Fraternity Gang Rape: Sex, Brotherhood, and Privilege on Campus by Peggy Reeves Sanday: Krakauer’s book centers around rape in one small college town. Sanday’s book takes a slightly different approach and looks specifically at rape as it relates to fraternities. Originally published in 1990, it was updated in 2007 and is extremely relevant to the issues set forth by Krakauer in Missoula. Sanday explores the culture of fraternities and how it fosters rape and the general degradation of women on campus. This book looks at attitudes of entitlement, views of masculinity, male bonding, hazing rituals, “hook-up” culture, and the normalization of sexual assault within fraternities.
Our Guys: The Glen Ridge Rape and the Secret Life of the Perfect Suburb by Bernard Lefkowitz: This is the story of the 1989 murder and rape of a mentally disabled girl in Glen Ridge, New Jersey by a group of teenage boys. This is the story of a community that rallied around the guilty boys and blamed the victim.

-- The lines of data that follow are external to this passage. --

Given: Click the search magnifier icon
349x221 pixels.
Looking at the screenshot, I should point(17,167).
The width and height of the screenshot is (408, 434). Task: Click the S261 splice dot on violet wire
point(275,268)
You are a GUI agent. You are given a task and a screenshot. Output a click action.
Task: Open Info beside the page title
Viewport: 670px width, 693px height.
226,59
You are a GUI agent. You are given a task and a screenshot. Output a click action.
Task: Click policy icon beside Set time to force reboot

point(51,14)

This is the story of “jock culture” and of perfect, idyllic, small-town America that is really anything but. This story is a microcosm of the way that America treats its young white male rapists and the way it shuns the innocent victims. Lefkowitz addresses first the events surrounding the rape itself and then the trial and it is compelling, hard to put down, and meticulously researched.

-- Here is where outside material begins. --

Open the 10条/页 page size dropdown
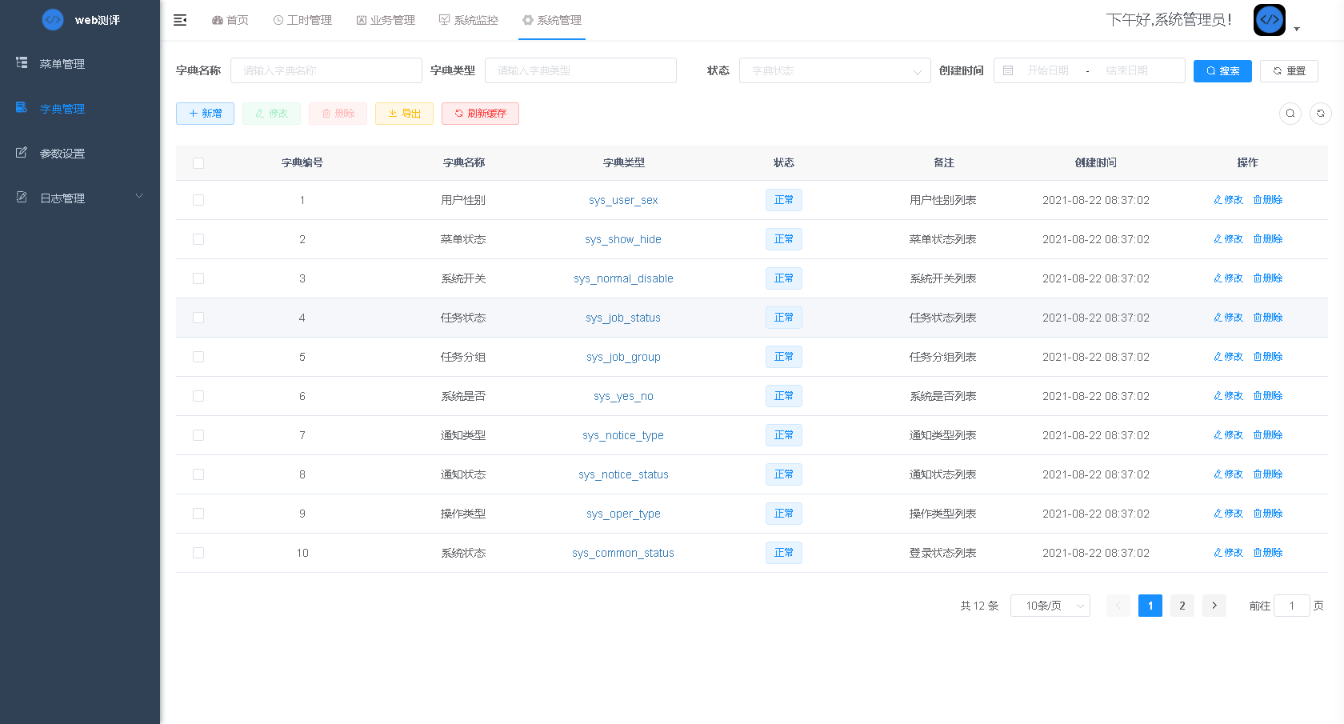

Half the Sky: Turning Oppression into Opportunity of Women Worldwide by Nicholas Kristof and Sheryl WuDunn: This book is not exclusively about rape but I think that it is an interesting read when paired with the others in this list because it gives a wider perspective on the issues facing women worldwide. Kristof and WuDunn address such problems as sex slavery, child prostitution, the dangers of childbirth, AIDS, genital mutilation, and rape. As difficult as these problems are, this book focuses also on tangible ways to help and empower oppressed women such as education initiatives, micro-finance loans, and salt iodization projects, and highlights organizations that are doing good, successful work to lift up women in developing countries. This book is both devastating and hopeful and I think it is impossible to read without being stirred to act.

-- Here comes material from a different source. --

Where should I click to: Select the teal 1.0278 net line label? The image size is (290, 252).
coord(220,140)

Surviving the Silence: Black Women’s Stories of Rape by Charlotte Pierce-Baker: There are many memoirs and collections of stories about rape and its long-lasting, pervasive personal and cultural impact. They are all touching and worthwhile. This book in particular stands out to me because it gives a voice to a group whose stories are not property represented in our society’s narrative of rape. Pierce-Baker addresses this issue saying, “There is an uncanny silence surrounding the trauma of black rape.” In this collection, she creates a place for these stories to be told and for the reader to bear witness.